> **TASK BRIEF**:
Revise the lines from the line with "Task: Play the Tutorial video button" to the line with "Image resolution: width=1920", putting "Onboarding" in place of "Tutorial" and leaving everything else unchanged.

> **EXERCISE INPUT**:
───
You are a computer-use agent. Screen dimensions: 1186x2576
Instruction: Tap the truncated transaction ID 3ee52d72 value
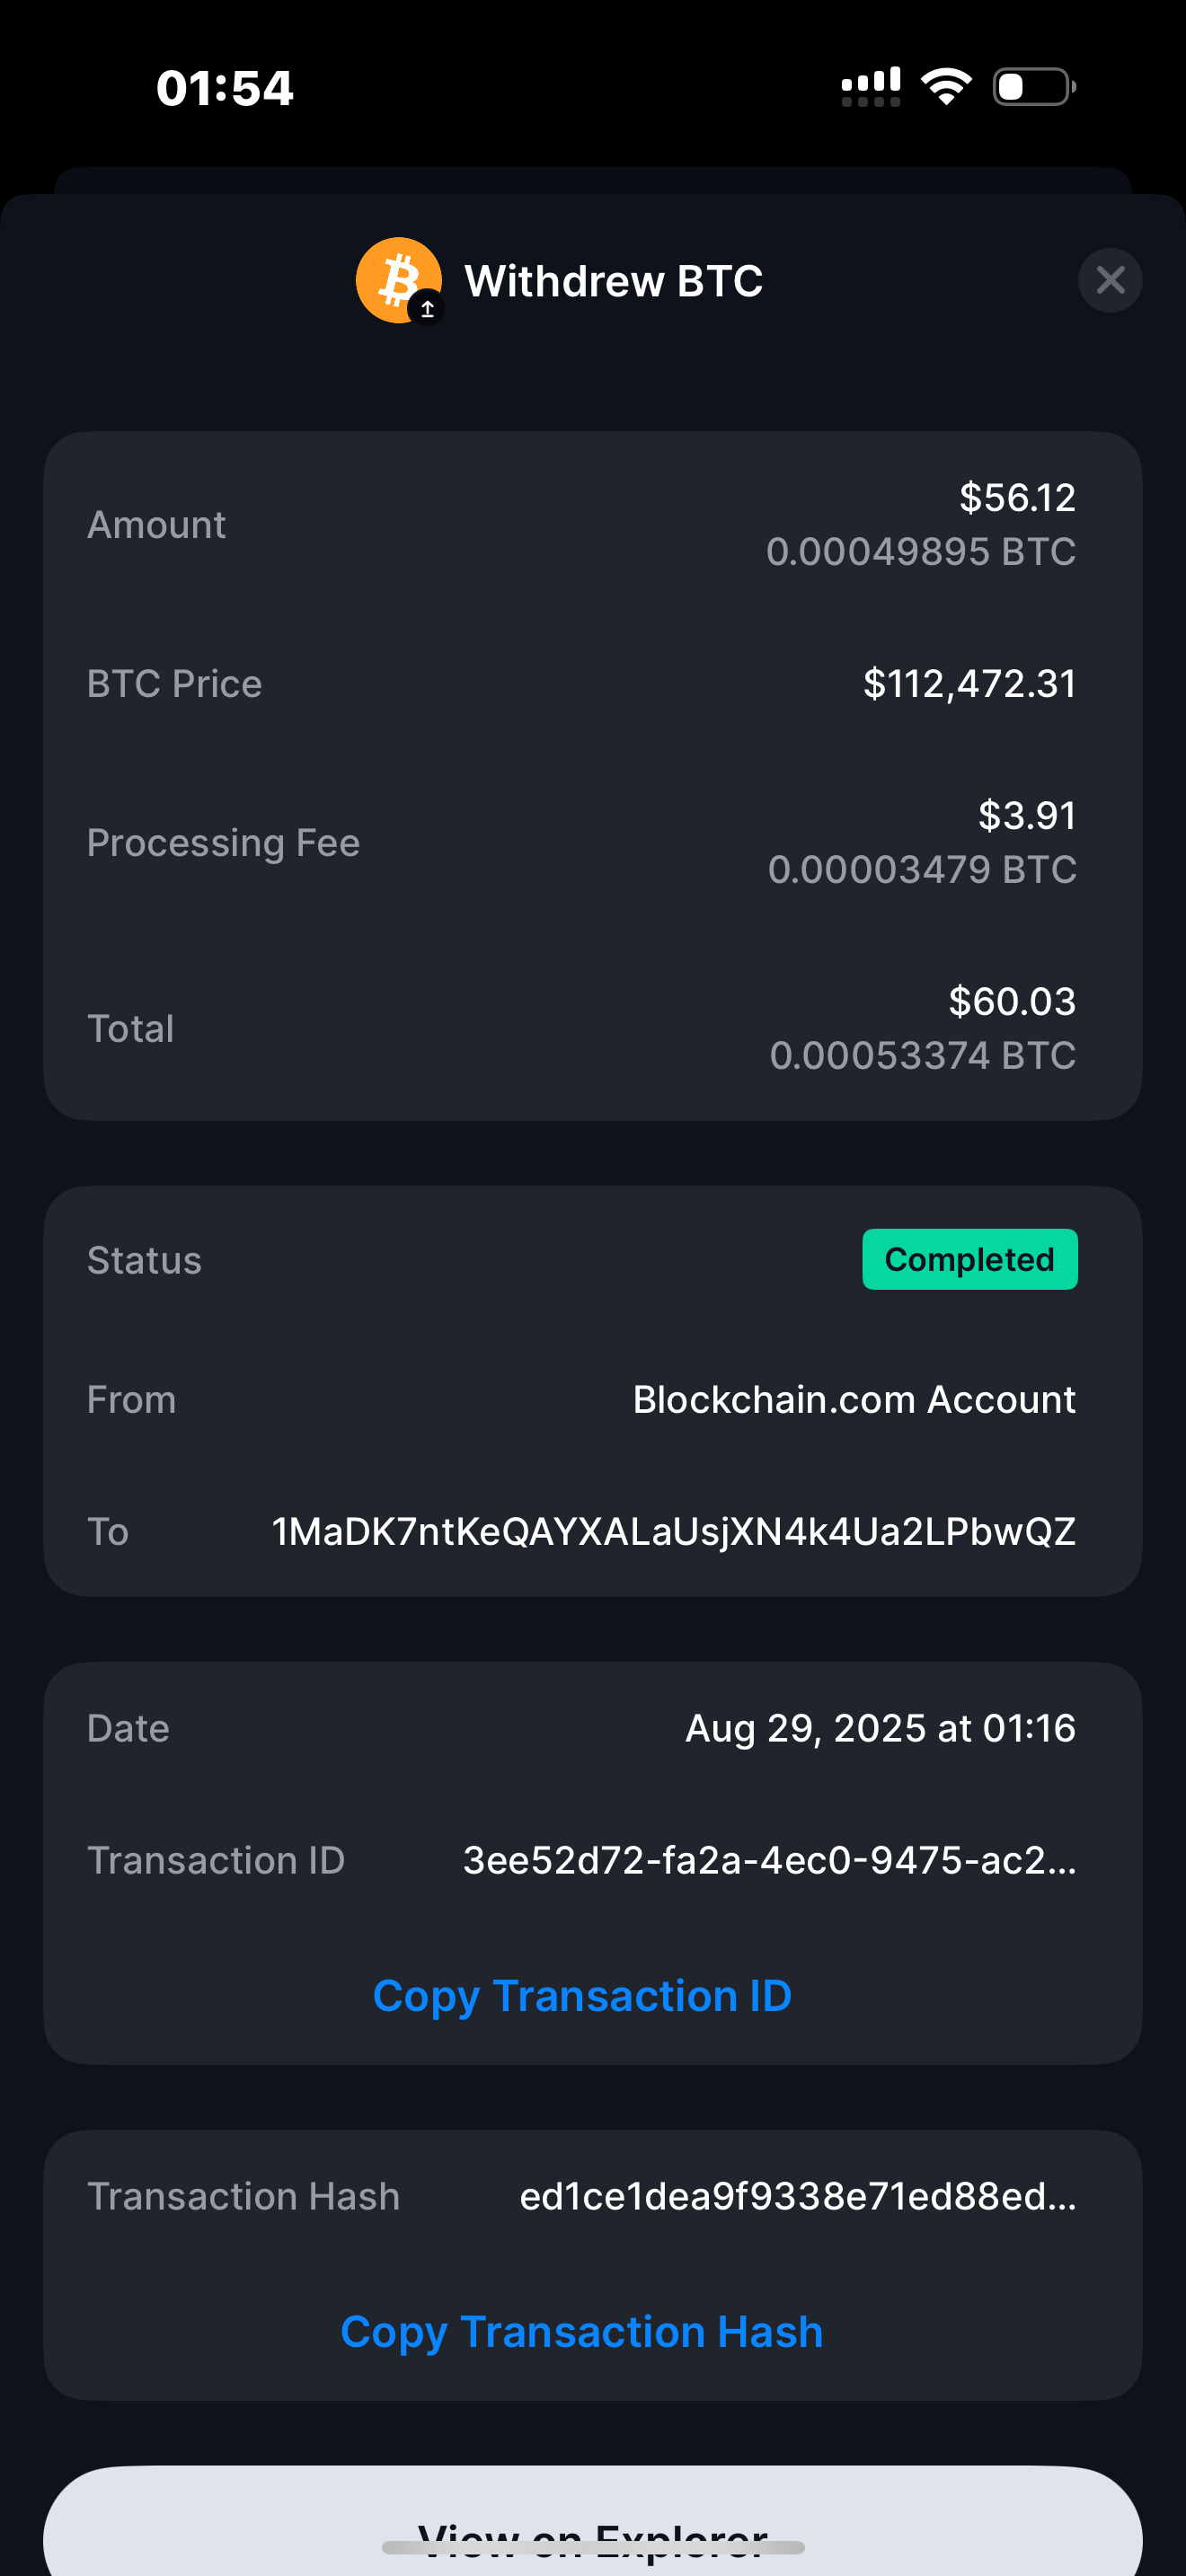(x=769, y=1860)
───
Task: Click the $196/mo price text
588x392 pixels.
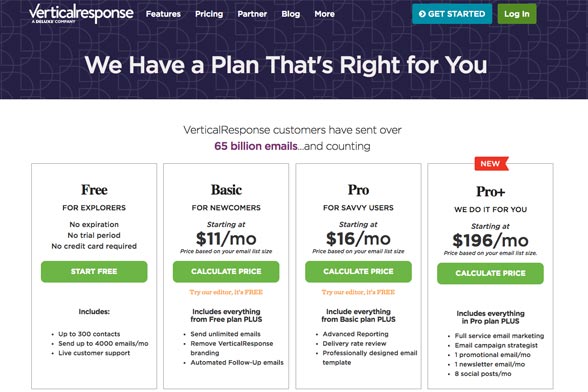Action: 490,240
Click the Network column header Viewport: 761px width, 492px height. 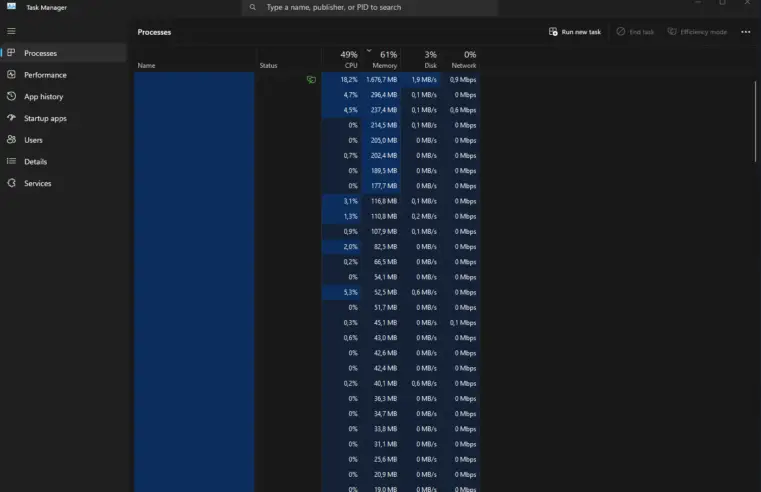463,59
───
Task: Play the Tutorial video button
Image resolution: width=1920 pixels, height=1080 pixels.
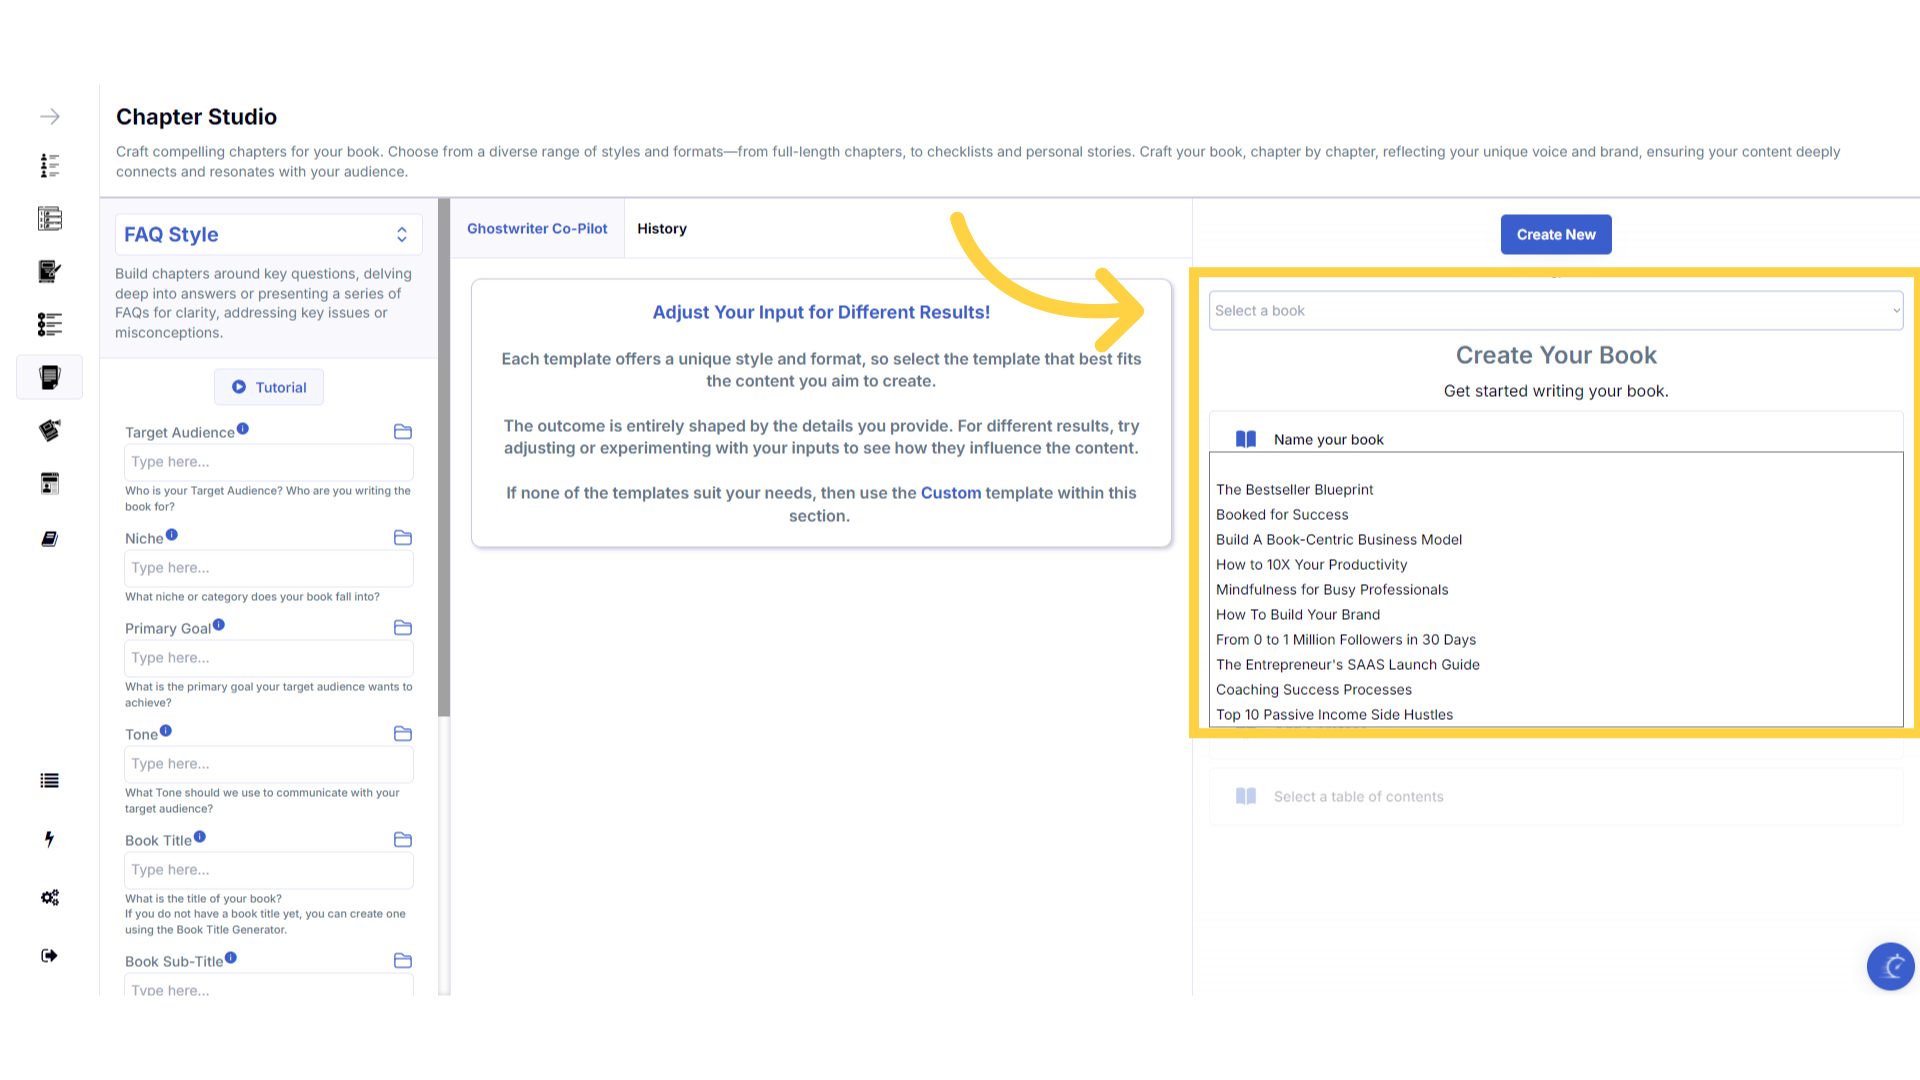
───
> **ANSWER TO THE PROBLEM**:
Task: Play the Onboarding video button
Image resolution: width=1920 pixels, height=1080 pixels.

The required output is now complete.